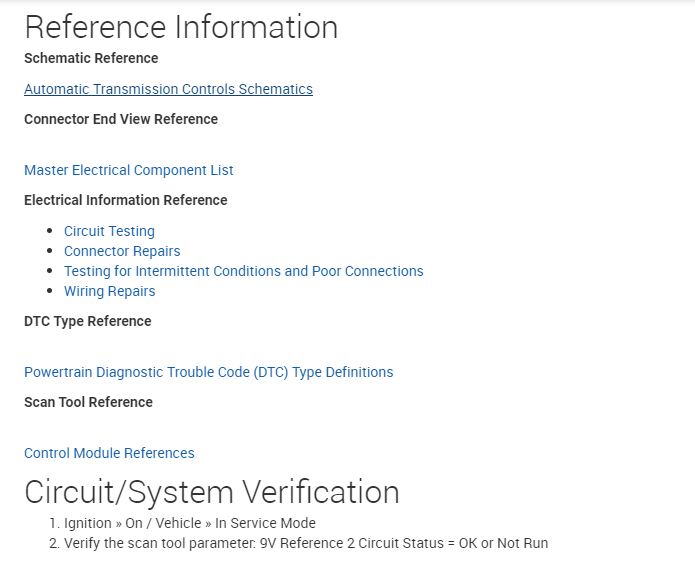Select the Connector End View Reference label
Viewport: 695px width, 564px height.
tap(121, 119)
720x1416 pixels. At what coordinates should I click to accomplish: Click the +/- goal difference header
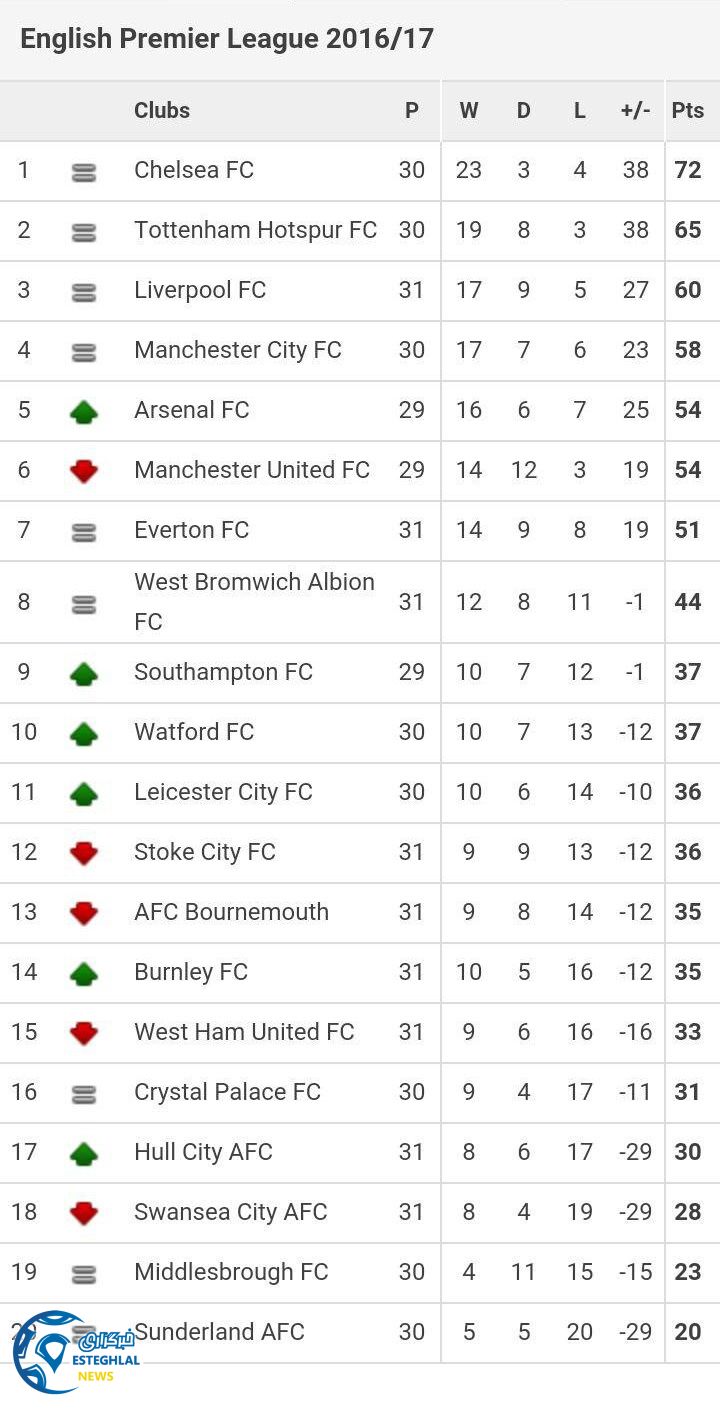(x=635, y=111)
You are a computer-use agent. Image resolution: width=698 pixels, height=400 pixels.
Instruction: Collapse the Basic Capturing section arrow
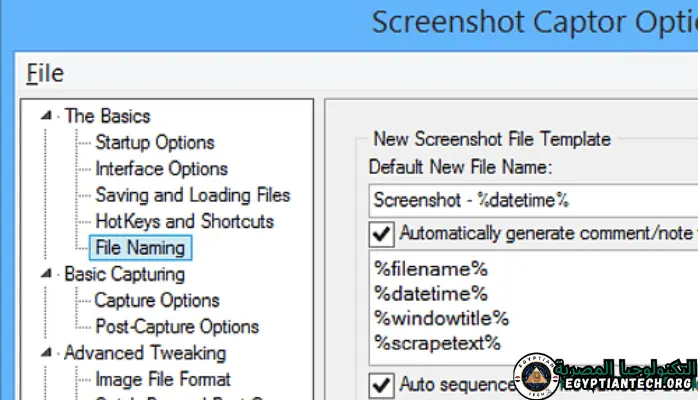click(x=46, y=274)
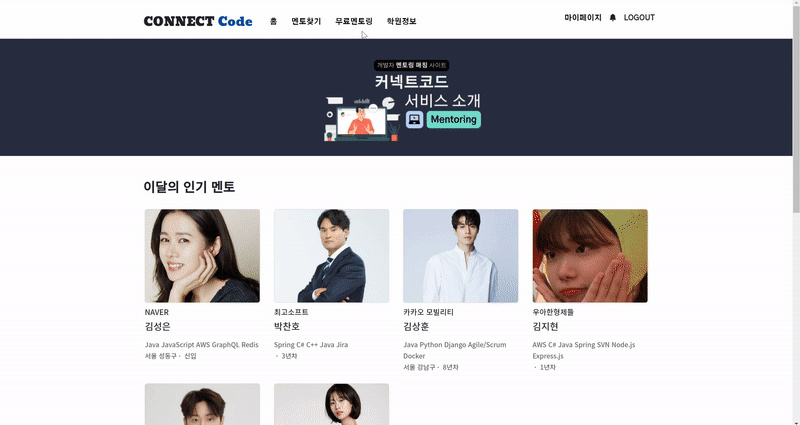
-=-=-
- [Aim of the exercise]
Using the listing above, write out exactly the lines from the one that holds "Instruction: Collapse the" through the last line, both included, and omit pictures.

- [Exercise answer]
Instruction: Collapse the Basic Capturing section arrow
click(x=46, y=274)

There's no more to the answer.